▼▼▼

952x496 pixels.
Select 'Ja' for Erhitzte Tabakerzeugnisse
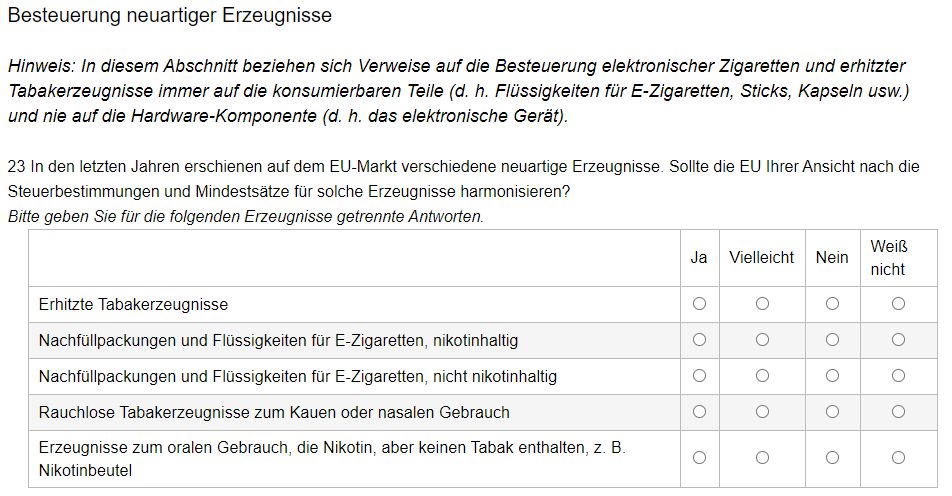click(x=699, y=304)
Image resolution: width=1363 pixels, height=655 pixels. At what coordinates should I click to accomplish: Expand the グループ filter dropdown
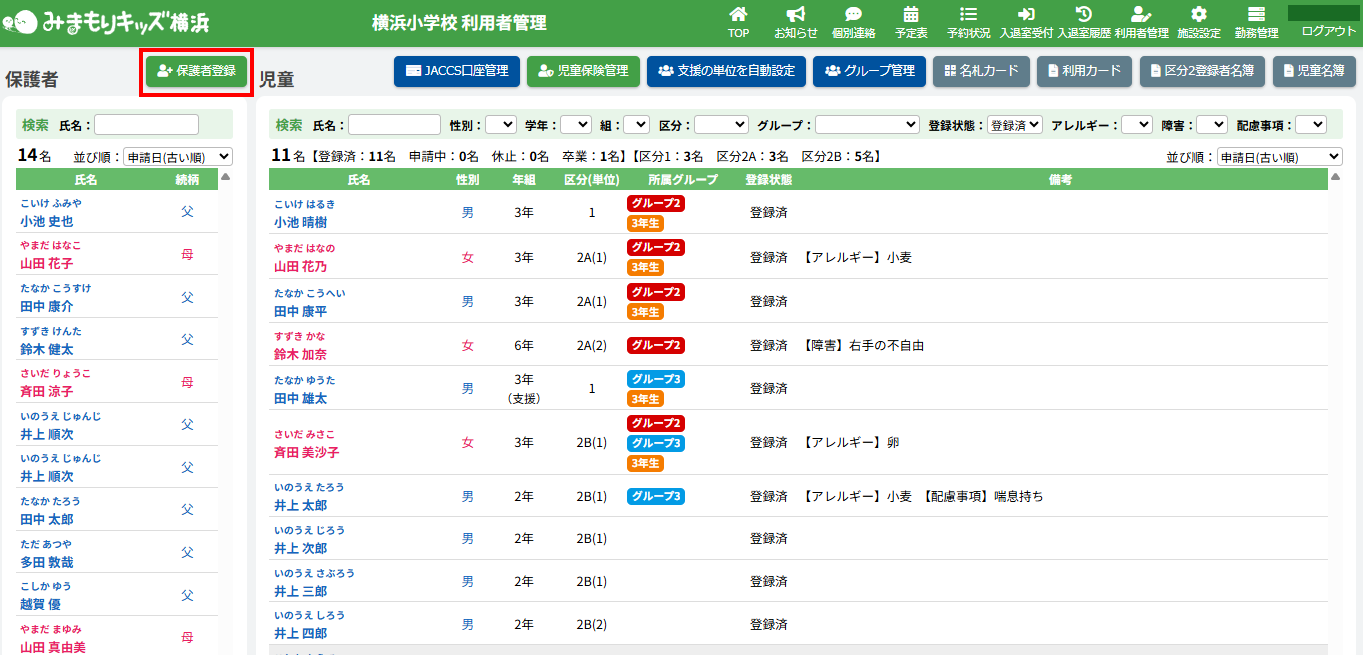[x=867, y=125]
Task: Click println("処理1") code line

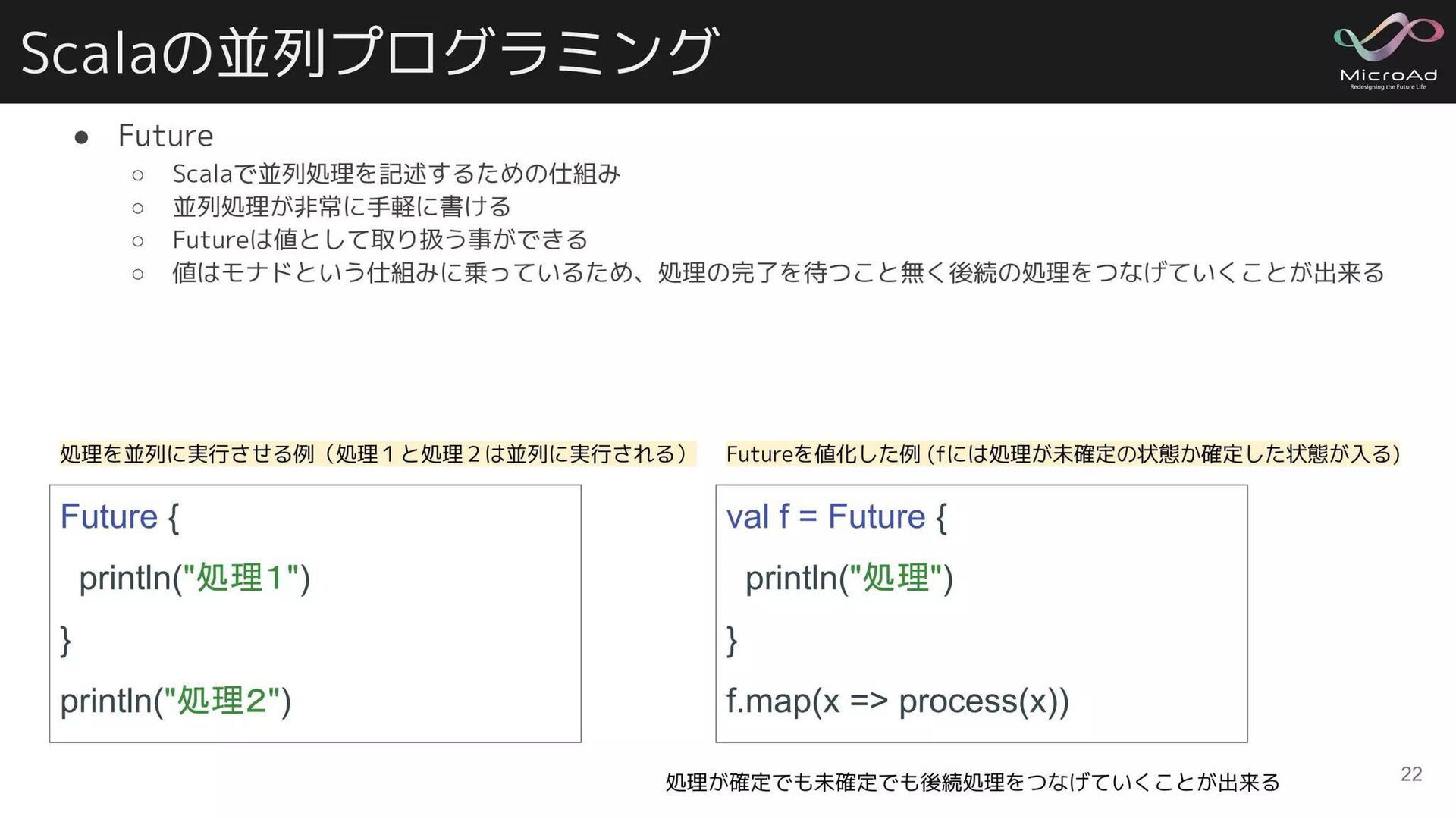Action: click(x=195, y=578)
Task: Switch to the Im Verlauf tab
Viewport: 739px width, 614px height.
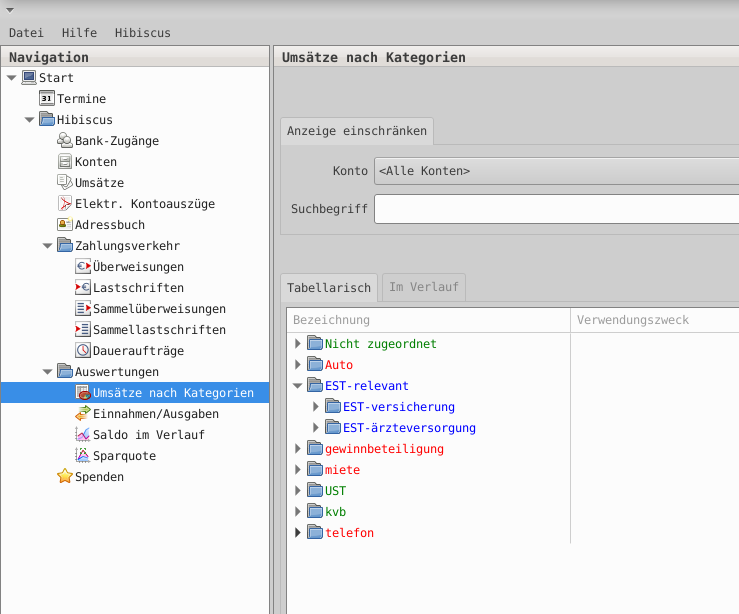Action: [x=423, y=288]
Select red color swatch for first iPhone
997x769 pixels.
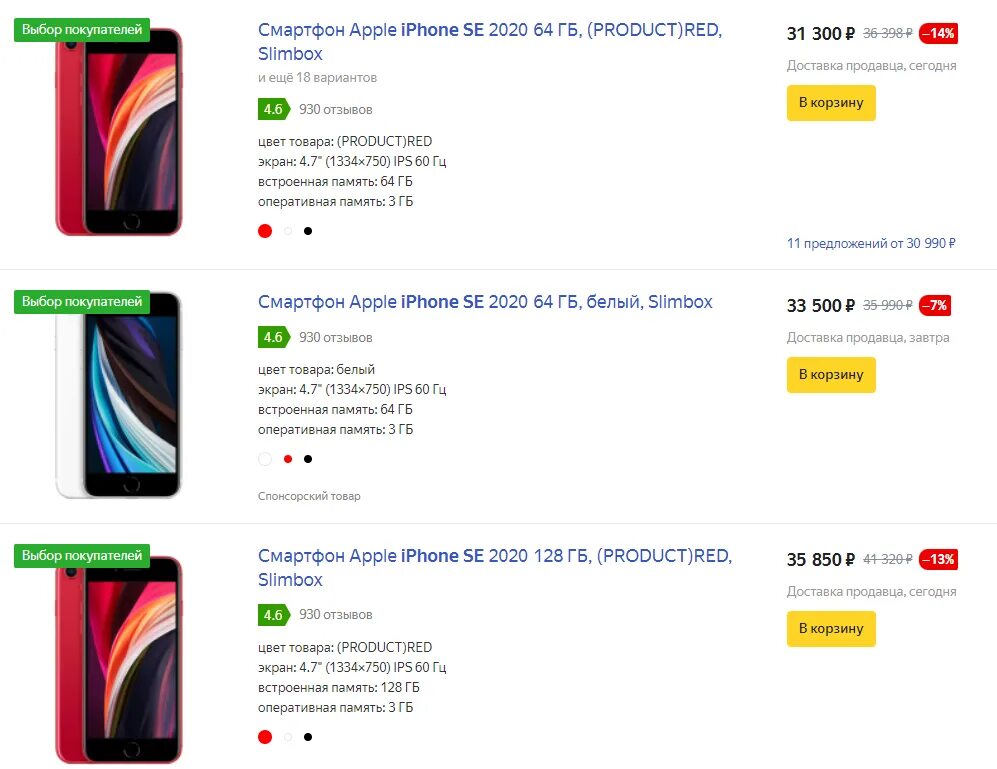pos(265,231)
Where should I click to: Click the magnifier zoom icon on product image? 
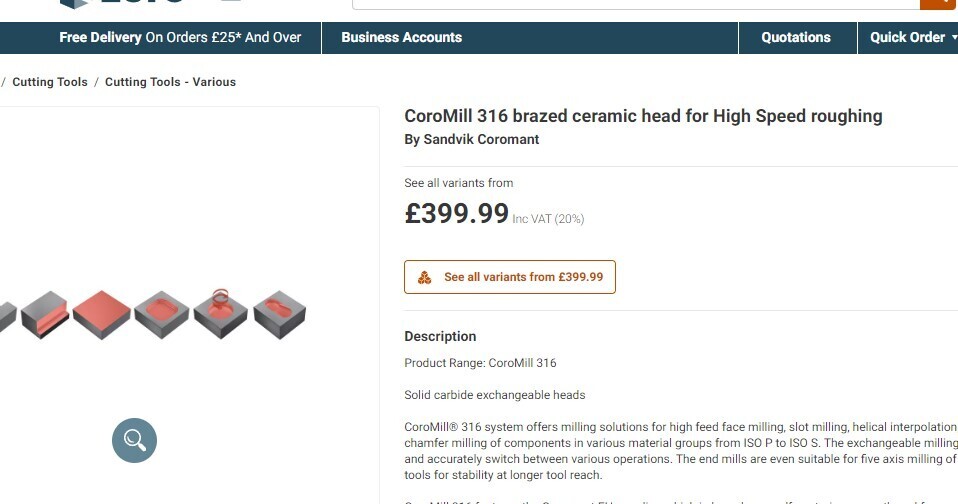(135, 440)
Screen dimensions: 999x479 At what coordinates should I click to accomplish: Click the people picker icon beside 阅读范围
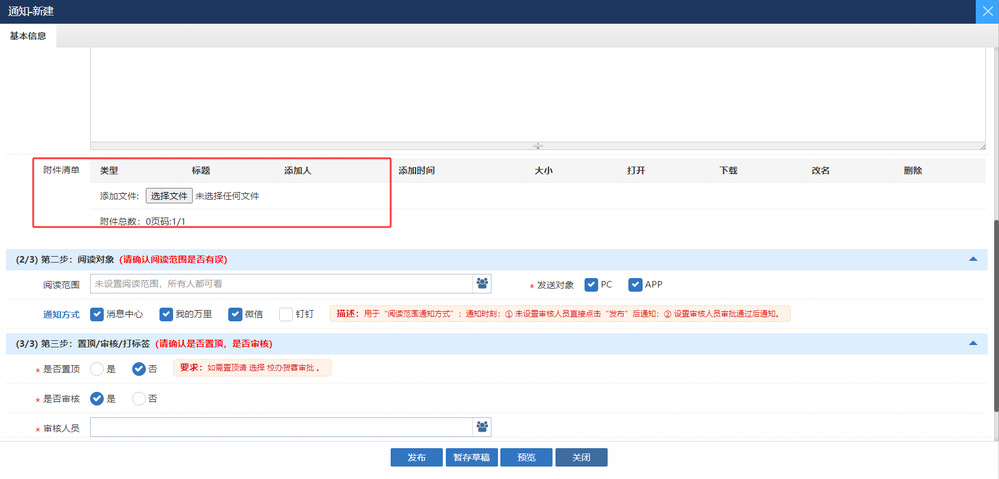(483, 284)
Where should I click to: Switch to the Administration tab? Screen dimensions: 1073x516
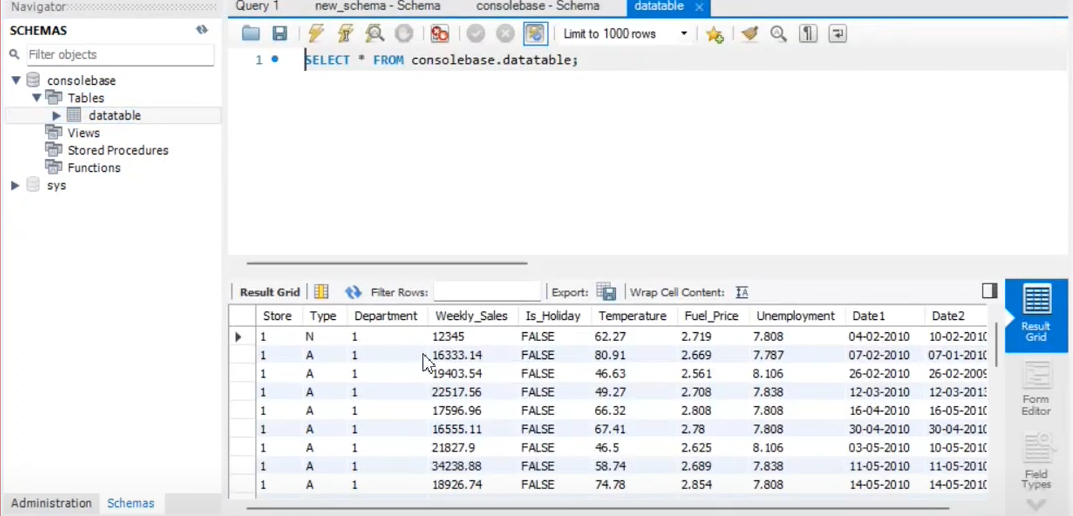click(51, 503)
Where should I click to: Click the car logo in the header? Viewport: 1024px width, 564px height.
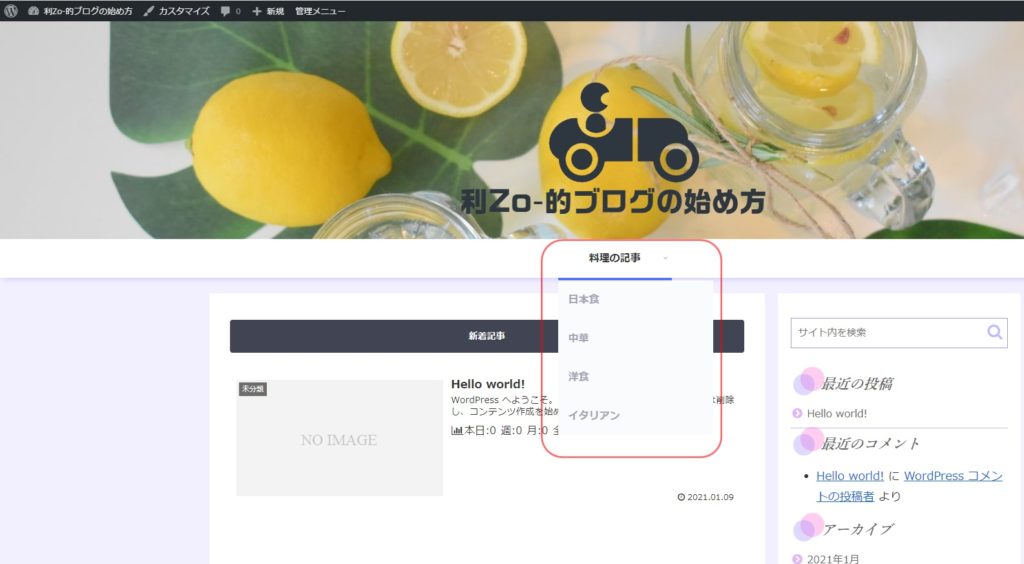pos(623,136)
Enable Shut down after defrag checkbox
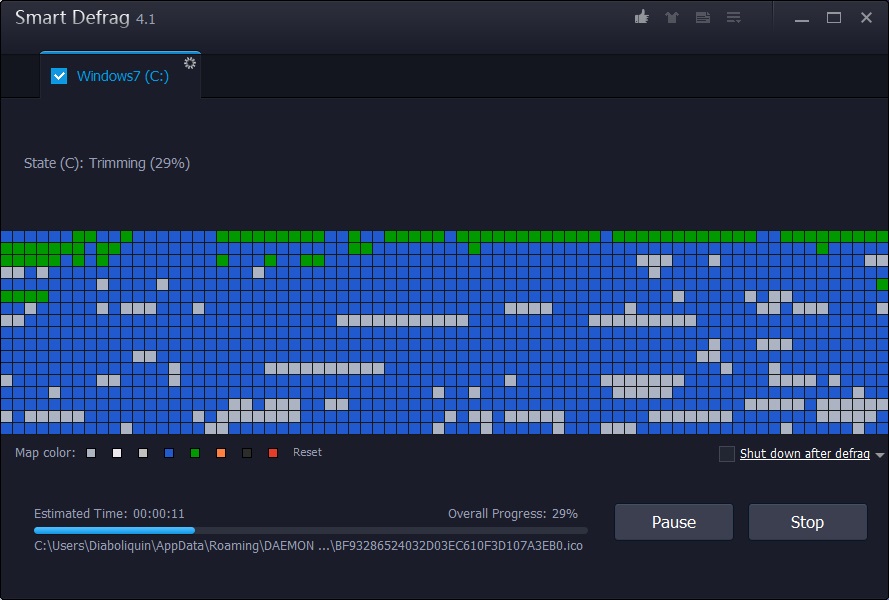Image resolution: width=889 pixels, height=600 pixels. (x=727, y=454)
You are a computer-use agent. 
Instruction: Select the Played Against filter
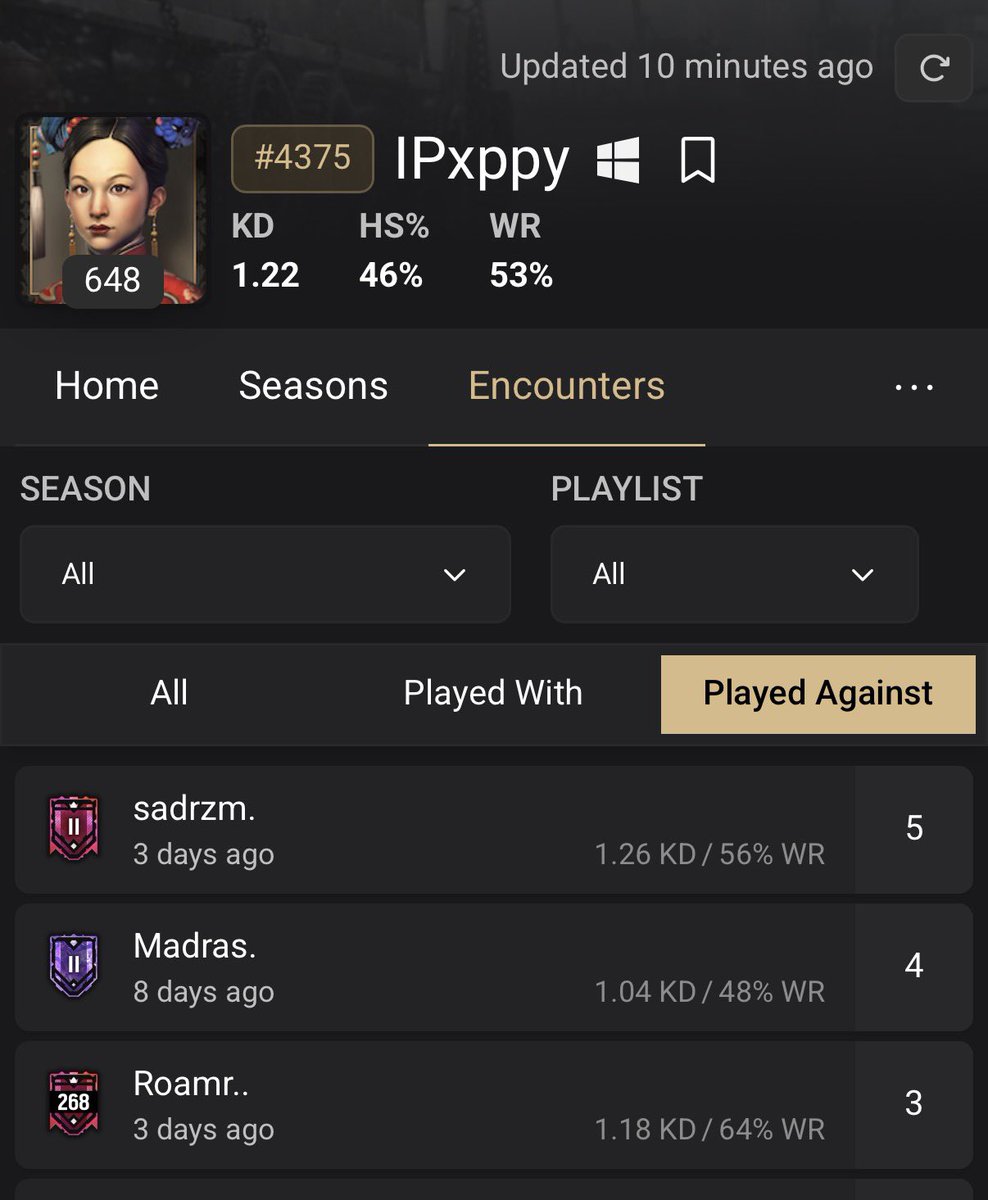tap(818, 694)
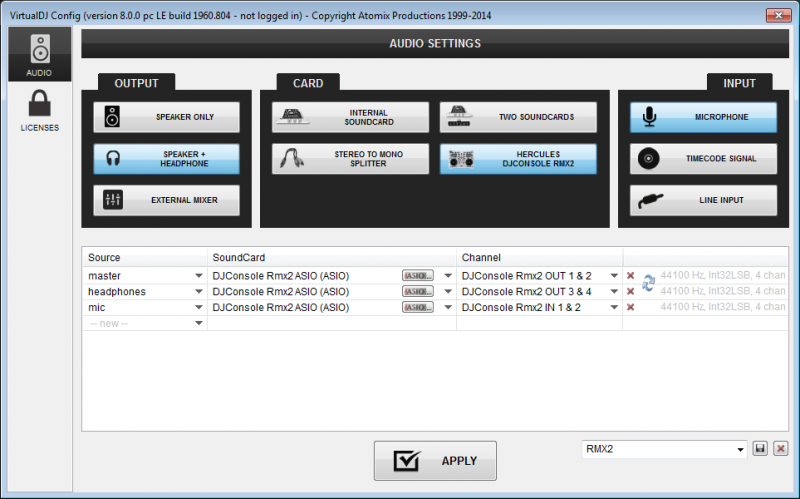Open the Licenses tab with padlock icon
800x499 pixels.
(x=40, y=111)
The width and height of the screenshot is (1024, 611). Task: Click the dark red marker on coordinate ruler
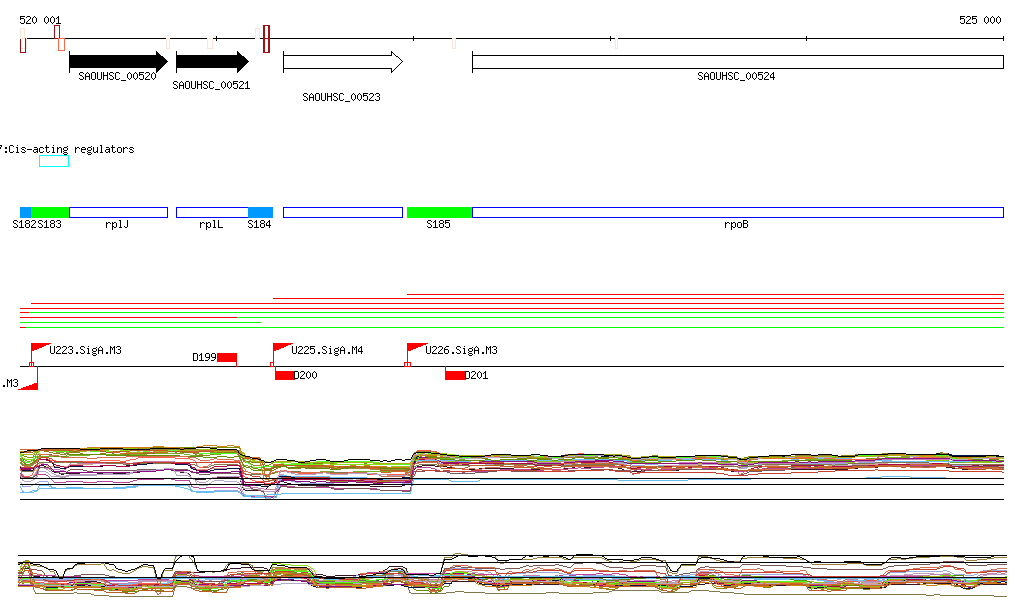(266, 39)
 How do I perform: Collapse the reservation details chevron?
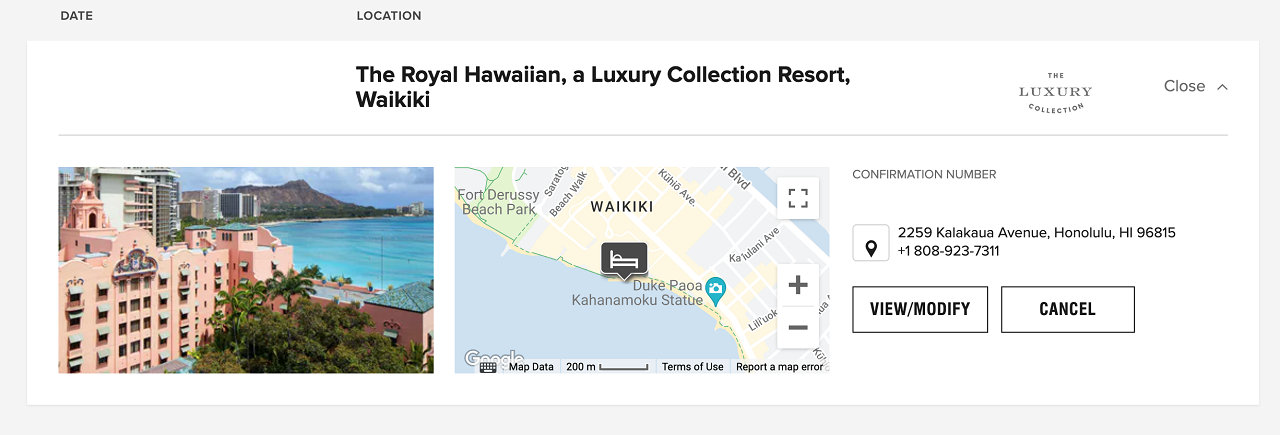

▲▲▲

Your objective:
An exact transcription of the material is required, without any pictures.

Task solution:
952x496 pixels.
Select 'Ja' for Erhitzte Tabakerzeugnisse
click(x=699, y=304)
Image resolution: width=1363 pixels, height=655 pixels. At what coordinates should I click to accomplish: Expand the グループ filter dropdown
[x=867, y=125]
Task: Click println("処理1") code line

Action: click(x=195, y=578)
Task: Switch to the Im Verlauf tab
Viewport: 739px width, 614px height.
Action: [x=423, y=288]
Select red color swatch for first iPhone
997x769 pixels.
pos(265,231)
Where should I click to: Click the magnifier zoom icon on product image? 
(135, 440)
Screen dimensions: 999x479 At what coordinates should I click to accomplish: Click the people picker icon beside 阅读范围
(483, 284)
Where should I click to: Switch to the Administration tab? Screen dimensions: 1073x516
click(51, 503)
Where should I click to: Click the car logo in the header? Viewport: 1024px width, 564px height.
pos(623,136)
Enable Shut down after defrag checkbox
Image resolution: width=889 pixels, height=600 pixels. (x=727, y=454)
You are a computer-use agent. 
Instruction: Select the Played Against filter
tap(818, 694)
Open the Licenses tab with padlock icon
800x499 pixels.
(x=40, y=111)
The width and height of the screenshot is (1024, 611). Task: Click the dark red marker on coordinate ruler
(266, 39)
 How do I perform: Collapse the reservation details chevron?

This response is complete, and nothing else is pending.